S&WB Turbine Failed As Heavy Rains Flooded City Wednesday Morning
One of the Sewerage and Water Board’s pump-powering turbines was not operational for about two hours as heavy rains swamped the city, Executive Director Ghassan Korban said Wednesday afternoon.
In a statement posted to Twitter, Korban said Turbine 4 (T4) “tripped offline” around 8:52 a.m. But by then, Korban said, street flooding had already begun.
By 10 a.m., there were more than 100 reports of street flooding on Streetwise, the city’s online street flooding and road construction viewer, according to Nola.com | The Times-Picayune.
When it was all said in done, the morning storms dropped 3 to 6 inches, but “the rate is really what caused the issues,” said Robert Ricks, a forecaster with the National Weather Service in Slidell.
How hard did in rain in New Orleans this morning? On average: the 5-min rainfall rate peaked around 0.5 inches and the 1-hour rainfall rate peaked at just under 3 inches. That is very heavy rainfall rates!!! #turnarounddontdrown #lawx— NWS New Orleans (@NWSNewOrleans) June 10, 2020
At its peak the storm dropped anywhere from 3 to 4 inches per hour, Ricks said.
“In our area … probably a couple times a year we get rain rates that much.”

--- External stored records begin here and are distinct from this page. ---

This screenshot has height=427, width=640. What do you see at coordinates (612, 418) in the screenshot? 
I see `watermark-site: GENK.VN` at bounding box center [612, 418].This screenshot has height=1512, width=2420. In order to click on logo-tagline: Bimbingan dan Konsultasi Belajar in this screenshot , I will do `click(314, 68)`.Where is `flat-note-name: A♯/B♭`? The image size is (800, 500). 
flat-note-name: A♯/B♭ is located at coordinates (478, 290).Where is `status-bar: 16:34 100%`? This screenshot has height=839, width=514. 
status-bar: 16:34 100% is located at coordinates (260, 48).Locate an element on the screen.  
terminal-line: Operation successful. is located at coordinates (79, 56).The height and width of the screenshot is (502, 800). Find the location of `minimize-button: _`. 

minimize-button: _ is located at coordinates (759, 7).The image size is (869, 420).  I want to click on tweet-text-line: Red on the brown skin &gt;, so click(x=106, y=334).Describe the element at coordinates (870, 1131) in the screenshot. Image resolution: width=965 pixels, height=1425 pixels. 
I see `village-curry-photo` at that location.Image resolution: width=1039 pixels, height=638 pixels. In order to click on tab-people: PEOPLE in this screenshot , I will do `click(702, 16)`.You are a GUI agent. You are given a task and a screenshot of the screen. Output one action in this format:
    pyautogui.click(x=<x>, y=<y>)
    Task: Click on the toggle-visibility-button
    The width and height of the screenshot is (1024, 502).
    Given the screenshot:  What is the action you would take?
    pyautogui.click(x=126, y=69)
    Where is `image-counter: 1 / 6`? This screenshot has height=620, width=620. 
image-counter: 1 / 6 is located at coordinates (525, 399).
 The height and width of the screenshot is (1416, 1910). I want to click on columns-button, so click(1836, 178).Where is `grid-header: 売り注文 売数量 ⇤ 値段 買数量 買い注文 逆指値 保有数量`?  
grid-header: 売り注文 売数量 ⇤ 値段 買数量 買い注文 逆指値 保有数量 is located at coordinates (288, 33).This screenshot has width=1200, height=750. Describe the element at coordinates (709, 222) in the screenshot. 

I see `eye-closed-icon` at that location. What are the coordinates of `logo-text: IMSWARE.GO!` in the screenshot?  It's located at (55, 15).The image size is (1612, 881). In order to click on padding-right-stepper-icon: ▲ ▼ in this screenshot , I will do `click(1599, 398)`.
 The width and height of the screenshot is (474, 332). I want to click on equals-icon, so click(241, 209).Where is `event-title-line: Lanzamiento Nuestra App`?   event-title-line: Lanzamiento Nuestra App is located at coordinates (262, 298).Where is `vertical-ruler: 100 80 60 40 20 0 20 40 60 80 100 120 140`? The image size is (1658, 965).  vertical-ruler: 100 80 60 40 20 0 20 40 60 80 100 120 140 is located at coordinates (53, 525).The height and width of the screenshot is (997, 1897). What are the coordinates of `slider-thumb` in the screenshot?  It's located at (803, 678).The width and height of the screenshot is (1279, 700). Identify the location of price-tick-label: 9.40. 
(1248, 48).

“The bottom line is that was more rain that [sic] our system could handle,” Korban tweeted.
The S&WB utilizes a combination of several turbines and generators to power the pumps that ultimately drain the city when it rains. It’s not clear how many pumps were rendered useless when T4 went offline. Korban said the utility was able to reconfigure the power supply “to slow the rising of the water,” and that T4 was back online within two hours.
While not technically part of Tropical Storm Cristobal, the remnants of which have almost reached Canada, Cristobal created the environment for Wednesday’s downpour. The tropical storm brought a lot of moisture into the atmosphere, and when that moisture combined with the Wednesday’s cold front, all the necessary ingredients were there.
“That’s what caused the process to kick in and get the heavy rain,” he said. “These rain rates are very typical of a tropical environment.”
Ricks said the heaviest rain fell in downtown New Orleans, Mid-City and near the lakefront.